------ BRANO FORNITO ------

Mohsen Farsad è nato a Teheran, ha studiato in Germania e in Italia. Oggi è primario reggente della Medicina nucleare di Bolzano, città in cui vive.

Hai lasciato il tuo paese, l’Iran, giovanissimo, durante la guerra. Puoi raccontare?
Sono nato a Teheran, anche se ci sono rimasto solo tre mesi; mio padre, che era medico, si è poi trasferito a Kerman per motivi professionali. Lì sono rimasto fino ai tredici anni.
Il periodo prima della rivoluzione è stato molto felice; la moneta iraniana valeva tantissimo, i benestanti iraniani erano ricchi anche in Europa. Ricordo che quando i miei tornavano dai loro viaggi ci portavano sempre dei regali... Durante il periodo dello Scià chi aveva studiato, medici, avvocati, ingegneri, e chi aveva la terra stava molto meglio del resto della popolazione. Noi eravamo tra i privilegiati.
Dopo la Rivoluzione del 1979 è cambiato tutto.
All’epoca della mia partenza, nel 1984, cinque anni dopo, non dico che i miei fossero diventati poveri, ma certo non erano più benestanti, anche andare in un piccolo albergo all’estero era diventato proibitivo. È stato un cambiamento improvviso, anche traumatico: dall’oggi al domani, anche se eri la stessa persona in qualche modo valevi di meno.
La situazione è peggiorata ulteriormente con la crisi degli ostaggi americani e poi con l’inizio della guerra con l’Iraq. A quel punto gli iraniani erano visti molto male in tutto il mondo, venivamo etichettati come islamisti, come "quelli che hanno cacciato gli occidentali”. Mio fratello e io, che ci eravamo trasferiti all’estero, eravamo visti come figli dei terroristi. È qualcosa che ti segna abbastanza: scopri che tu sei anche quello che gli altri pensano di te.
Riguardo la Rivoluzione, va detto che la fascia più povera della popolazione ne ha beneficiato. Recentemente parlavo con un signore che lavorava la terra per i miei nonni, e lui non aveva esitazioni a dire che andava molto meglio adesso. Questo è un dato di fatto: oggi moltissimi piccoli villaggi hanno l’elettricità, l’acqua... Molti dicono che questi progressi ci sarebbero stati anche senza Khomeini. Non lo so. Grazie alla Rivoluzione molti poveri hanno avuto la terra, e quindi una possibilità. È complicato. Anche il velo: io non posso essere favorevole, però è anche vero che tante ragazze hanno potuto studiare perché col velo i padri permettevano loro di andare all’università.
Com’è maturata la scelta di lasciare il paese?
La scelta non è stata nostra. Mio fratello e io eravamo piccoli e non ci rendevamo conto dell’enormità della cosa. Hanno deciso i nostri genitori, tuttora spesso ne discutono. Mio padre dice a mia madre: "Li hai mandati all’estero e adesso noi siamo soli, non abbiamo nessuno”. Lei risponde: "Sì, ma se fossero rimasti in Iran, forse non sarebbero ancora vivi”.

------ DATI REGISTRATI ------

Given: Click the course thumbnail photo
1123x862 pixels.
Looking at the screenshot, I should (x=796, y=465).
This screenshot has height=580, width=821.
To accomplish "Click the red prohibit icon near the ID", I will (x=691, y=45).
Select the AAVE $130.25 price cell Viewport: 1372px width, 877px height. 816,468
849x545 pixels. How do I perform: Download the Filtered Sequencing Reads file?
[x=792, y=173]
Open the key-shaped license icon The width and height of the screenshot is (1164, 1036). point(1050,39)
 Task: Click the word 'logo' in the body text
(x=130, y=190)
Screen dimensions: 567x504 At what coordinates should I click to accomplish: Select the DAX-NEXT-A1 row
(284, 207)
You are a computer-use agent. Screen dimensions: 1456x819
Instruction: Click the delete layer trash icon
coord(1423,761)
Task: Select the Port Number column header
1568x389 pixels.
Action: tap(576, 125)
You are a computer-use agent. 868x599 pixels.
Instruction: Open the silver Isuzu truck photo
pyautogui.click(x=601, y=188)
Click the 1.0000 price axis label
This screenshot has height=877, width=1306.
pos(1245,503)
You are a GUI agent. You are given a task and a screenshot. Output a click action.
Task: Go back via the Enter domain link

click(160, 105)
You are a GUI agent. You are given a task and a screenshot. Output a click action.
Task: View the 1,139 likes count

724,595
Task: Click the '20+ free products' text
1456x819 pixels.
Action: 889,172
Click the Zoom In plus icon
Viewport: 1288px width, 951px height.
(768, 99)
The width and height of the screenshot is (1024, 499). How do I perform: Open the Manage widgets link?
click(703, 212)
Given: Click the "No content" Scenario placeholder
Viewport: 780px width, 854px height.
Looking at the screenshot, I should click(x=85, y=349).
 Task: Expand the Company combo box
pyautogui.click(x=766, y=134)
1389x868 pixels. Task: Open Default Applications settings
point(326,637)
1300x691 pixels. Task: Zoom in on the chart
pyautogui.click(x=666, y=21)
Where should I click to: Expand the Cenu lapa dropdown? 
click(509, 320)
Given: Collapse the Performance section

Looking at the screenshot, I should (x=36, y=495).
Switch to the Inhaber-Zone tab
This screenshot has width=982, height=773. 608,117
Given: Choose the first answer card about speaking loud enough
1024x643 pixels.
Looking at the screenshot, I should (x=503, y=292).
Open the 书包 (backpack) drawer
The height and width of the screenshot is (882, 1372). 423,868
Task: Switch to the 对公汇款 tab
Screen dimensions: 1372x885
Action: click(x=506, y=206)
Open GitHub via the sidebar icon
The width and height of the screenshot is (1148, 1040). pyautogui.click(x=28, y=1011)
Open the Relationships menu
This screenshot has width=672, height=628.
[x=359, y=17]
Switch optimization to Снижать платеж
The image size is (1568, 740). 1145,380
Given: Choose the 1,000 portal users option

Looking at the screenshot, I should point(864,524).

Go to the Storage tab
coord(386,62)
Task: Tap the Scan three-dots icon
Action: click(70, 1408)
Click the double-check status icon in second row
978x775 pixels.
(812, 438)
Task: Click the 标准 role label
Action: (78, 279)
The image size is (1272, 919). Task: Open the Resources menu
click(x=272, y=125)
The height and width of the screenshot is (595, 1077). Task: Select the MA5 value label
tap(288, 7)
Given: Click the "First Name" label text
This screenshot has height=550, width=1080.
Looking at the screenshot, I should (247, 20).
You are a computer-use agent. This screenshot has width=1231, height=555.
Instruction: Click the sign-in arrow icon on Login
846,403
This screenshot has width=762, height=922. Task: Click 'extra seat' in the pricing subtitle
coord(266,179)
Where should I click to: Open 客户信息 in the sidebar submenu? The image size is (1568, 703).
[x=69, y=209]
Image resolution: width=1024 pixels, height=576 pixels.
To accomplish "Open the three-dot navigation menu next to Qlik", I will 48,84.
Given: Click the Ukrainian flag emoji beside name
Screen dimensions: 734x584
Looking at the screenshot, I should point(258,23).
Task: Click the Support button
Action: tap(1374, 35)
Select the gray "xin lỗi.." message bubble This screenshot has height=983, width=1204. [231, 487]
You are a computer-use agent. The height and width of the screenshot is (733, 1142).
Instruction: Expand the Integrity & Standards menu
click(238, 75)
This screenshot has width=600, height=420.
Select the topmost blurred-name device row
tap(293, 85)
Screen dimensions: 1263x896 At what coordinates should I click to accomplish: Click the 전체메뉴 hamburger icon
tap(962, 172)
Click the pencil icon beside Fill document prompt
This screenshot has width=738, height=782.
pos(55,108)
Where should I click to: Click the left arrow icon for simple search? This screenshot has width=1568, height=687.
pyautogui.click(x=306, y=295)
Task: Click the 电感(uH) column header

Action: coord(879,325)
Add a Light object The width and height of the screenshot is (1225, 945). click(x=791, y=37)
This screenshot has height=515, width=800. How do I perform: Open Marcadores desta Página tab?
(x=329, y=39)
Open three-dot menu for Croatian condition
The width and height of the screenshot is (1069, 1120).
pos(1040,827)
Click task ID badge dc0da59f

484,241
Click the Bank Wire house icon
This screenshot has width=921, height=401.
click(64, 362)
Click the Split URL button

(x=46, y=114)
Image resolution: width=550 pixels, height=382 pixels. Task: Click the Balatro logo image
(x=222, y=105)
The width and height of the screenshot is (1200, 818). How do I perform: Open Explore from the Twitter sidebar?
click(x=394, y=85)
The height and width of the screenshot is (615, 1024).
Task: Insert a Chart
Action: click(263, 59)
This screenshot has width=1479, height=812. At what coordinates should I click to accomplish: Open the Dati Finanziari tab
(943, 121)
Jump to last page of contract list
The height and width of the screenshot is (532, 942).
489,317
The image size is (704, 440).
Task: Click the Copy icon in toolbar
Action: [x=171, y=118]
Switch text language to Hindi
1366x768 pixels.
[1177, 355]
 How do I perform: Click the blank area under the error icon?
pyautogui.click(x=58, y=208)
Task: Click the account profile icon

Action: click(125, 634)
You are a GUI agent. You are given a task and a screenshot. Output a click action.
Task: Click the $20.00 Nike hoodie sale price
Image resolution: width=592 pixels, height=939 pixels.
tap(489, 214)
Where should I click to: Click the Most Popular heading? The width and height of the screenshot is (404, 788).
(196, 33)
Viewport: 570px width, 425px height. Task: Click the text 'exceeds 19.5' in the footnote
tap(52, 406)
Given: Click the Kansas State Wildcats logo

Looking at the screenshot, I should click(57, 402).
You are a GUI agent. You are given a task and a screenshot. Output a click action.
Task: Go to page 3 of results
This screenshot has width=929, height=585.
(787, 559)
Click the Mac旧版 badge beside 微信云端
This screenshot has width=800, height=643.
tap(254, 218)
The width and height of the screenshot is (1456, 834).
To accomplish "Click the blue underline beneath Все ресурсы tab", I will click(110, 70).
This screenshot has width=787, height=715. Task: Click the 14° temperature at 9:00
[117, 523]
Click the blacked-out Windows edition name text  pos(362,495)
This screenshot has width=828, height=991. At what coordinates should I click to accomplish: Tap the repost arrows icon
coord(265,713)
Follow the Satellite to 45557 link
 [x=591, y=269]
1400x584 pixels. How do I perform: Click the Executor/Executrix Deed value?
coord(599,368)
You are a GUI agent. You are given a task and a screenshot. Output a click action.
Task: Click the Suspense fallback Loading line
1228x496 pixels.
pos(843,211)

------

## IL TUO COMPITO
Puoi citare parola per parola il passo dell'intervista a Mohsen Farsad che parte da "Riguardo la Rivoluzione, va" e prosegue fino a "di andare all’università."?

## RISPOSTA AL COMPITO
Riguardo la Rivoluzione, va detto che la fascia più povera della popolazione ne ha beneficiato. Recentemente parlavo con un signore che lavorava la terra per i miei nonni, e lui non aveva esitazioni a dire che andava molto meglio adesso. Questo è un dato di fatto: oggi moltissimi piccoli villaggi hanno l’elettricità, l’acqua... Molti dicono che questi progressi ci sarebbero stati anche senza Khomeini. Non lo so. Grazie alla Rivoluzione molti poveri hanno avuto la terra, e quindi una possibilità. È complicato. Anche il velo: io non posso essere favorevole, però è anche vero che tante ragazze hanno potuto studiare perché col velo i padri permettevano loro di andare all’università.